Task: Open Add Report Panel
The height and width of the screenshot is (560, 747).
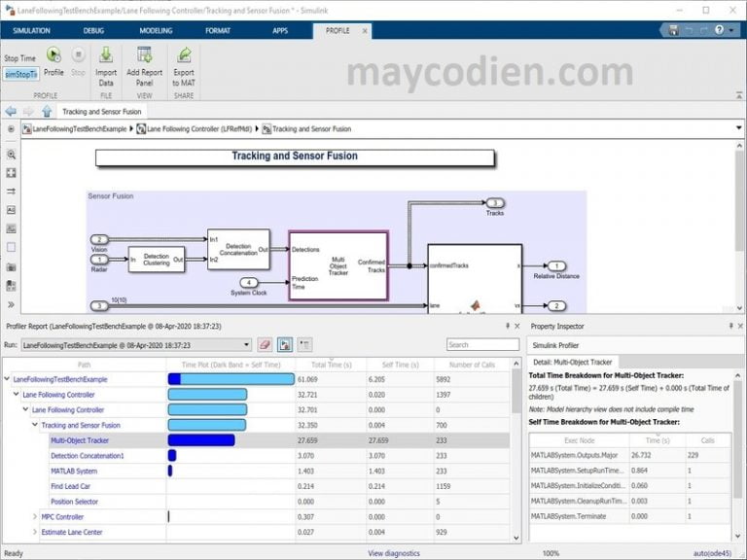Action: (x=144, y=60)
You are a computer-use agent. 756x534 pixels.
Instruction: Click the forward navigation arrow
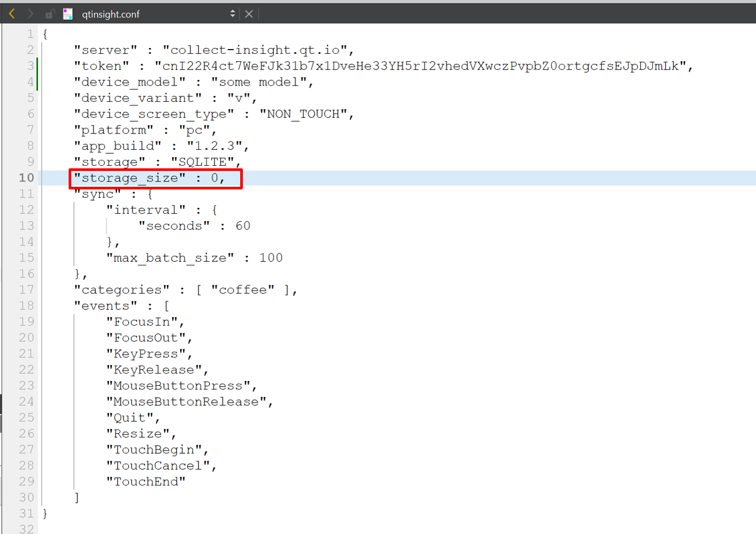30,14
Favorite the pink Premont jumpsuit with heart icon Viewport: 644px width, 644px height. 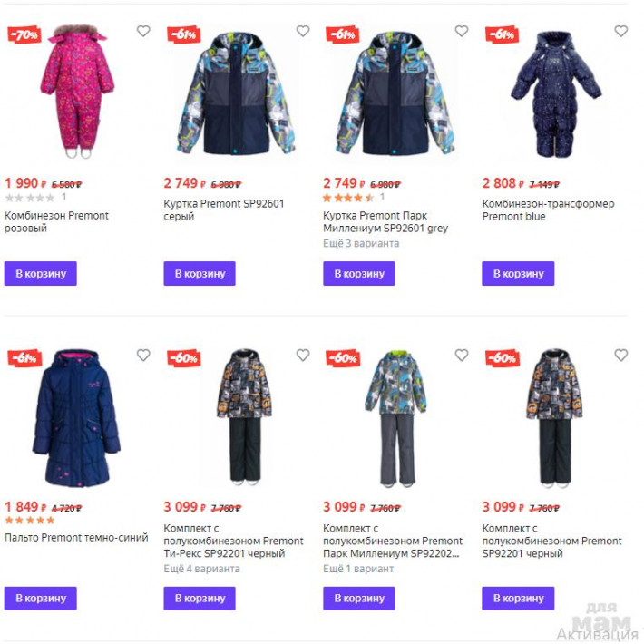coord(143,31)
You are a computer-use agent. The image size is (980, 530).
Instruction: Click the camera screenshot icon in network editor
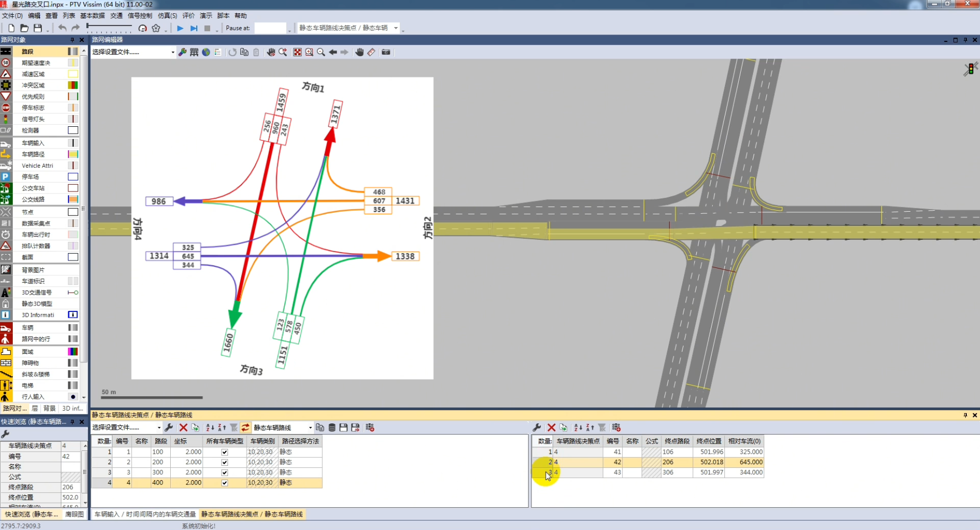click(x=386, y=52)
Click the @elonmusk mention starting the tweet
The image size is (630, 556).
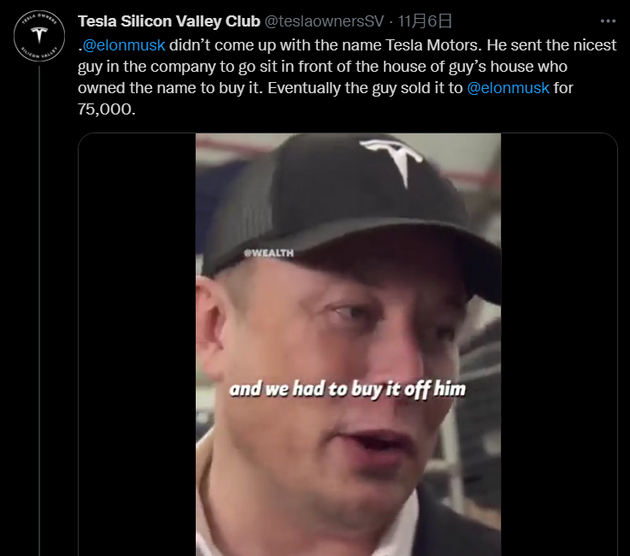[123, 45]
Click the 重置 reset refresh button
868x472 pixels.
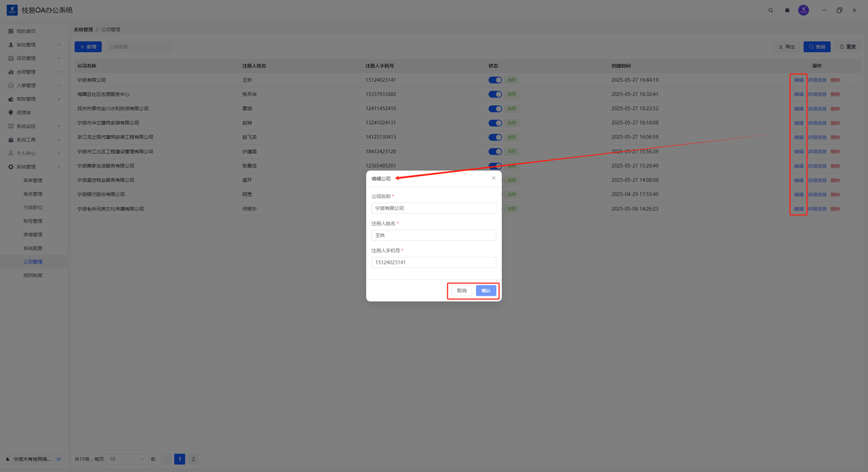[x=848, y=47]
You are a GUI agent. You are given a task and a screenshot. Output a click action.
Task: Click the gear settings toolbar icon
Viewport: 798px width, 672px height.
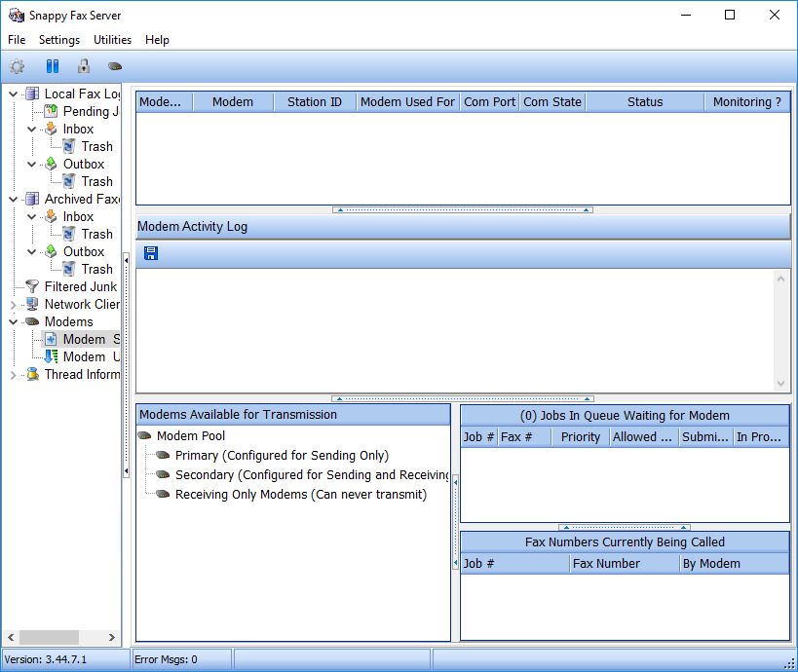point(17,67)
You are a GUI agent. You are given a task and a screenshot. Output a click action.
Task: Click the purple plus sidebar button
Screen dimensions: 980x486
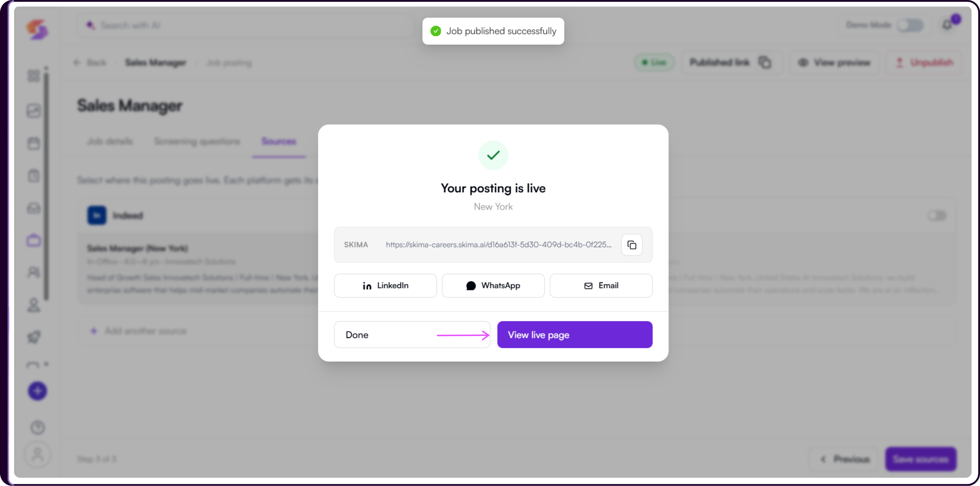[x=37, y=391]
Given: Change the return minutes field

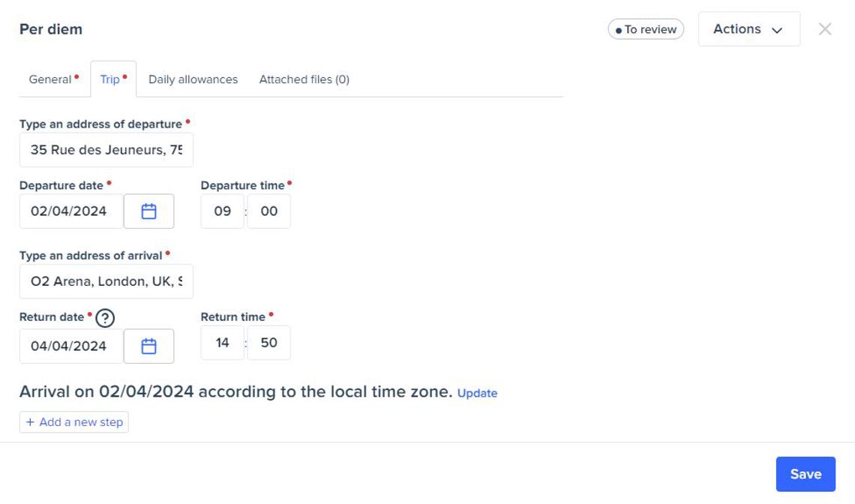Looking at the screenshot, I should point(269,343).
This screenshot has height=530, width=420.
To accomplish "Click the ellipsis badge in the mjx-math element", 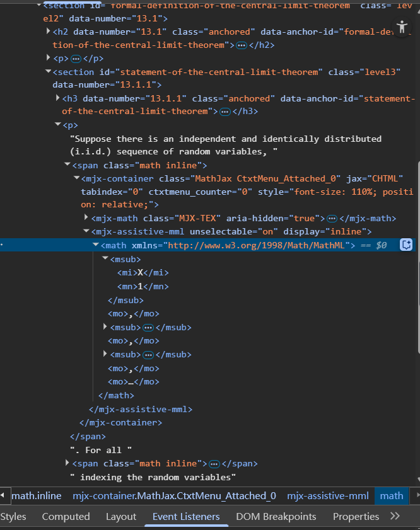I will tap(331, 219).
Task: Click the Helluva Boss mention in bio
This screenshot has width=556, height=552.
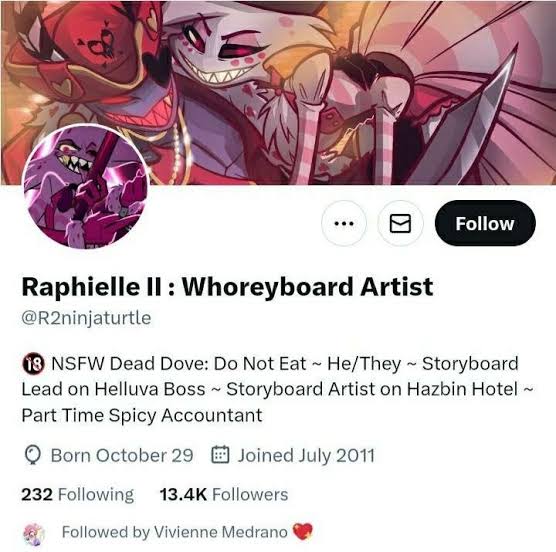Action: pos(150,389)
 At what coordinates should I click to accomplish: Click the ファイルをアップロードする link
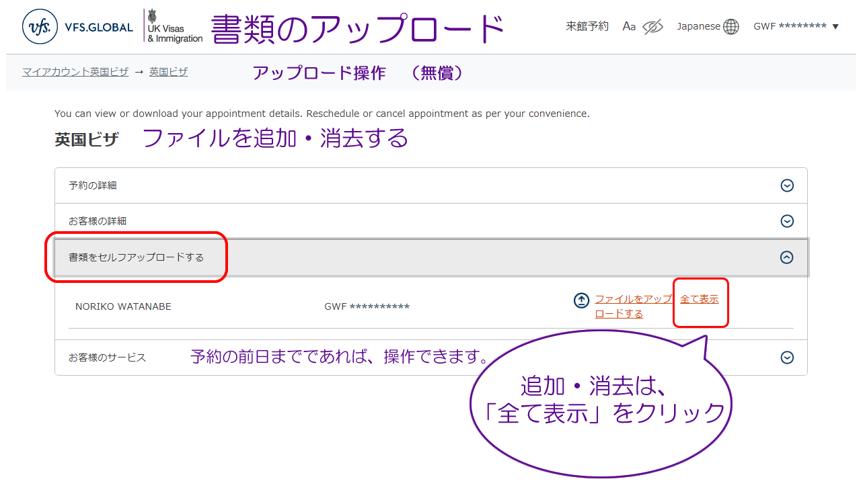click(632, 306)
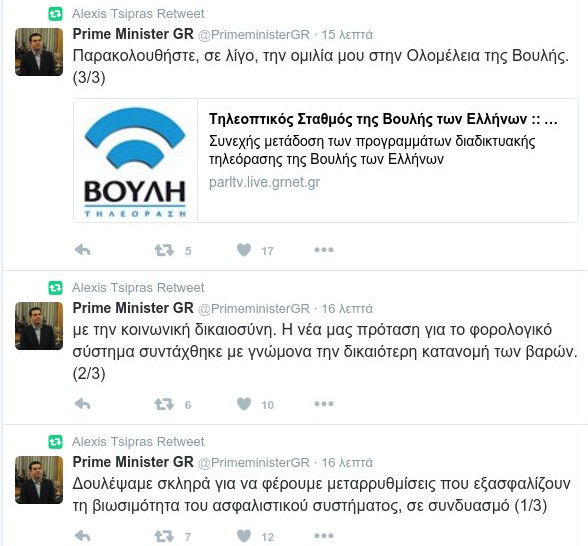Open more options on the (1/3) tweet
This screenshot has width=588, height=546.
324,536
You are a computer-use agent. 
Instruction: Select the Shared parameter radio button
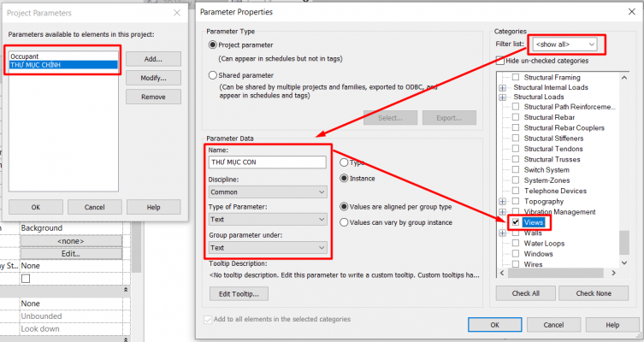click(x=212, y=75)
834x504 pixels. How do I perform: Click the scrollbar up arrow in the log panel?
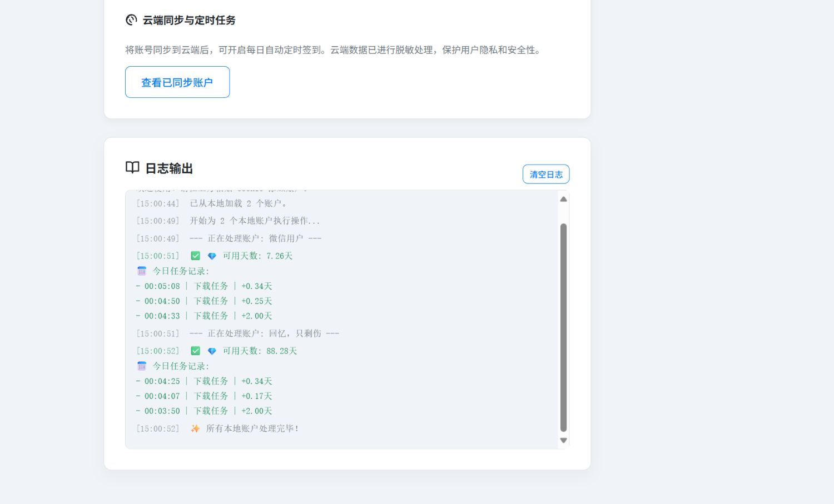(x=563, y=198)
================================
What you need to do:
Based on the entries above, give the number of lines with the string "computer" and no further text.

Response area:
3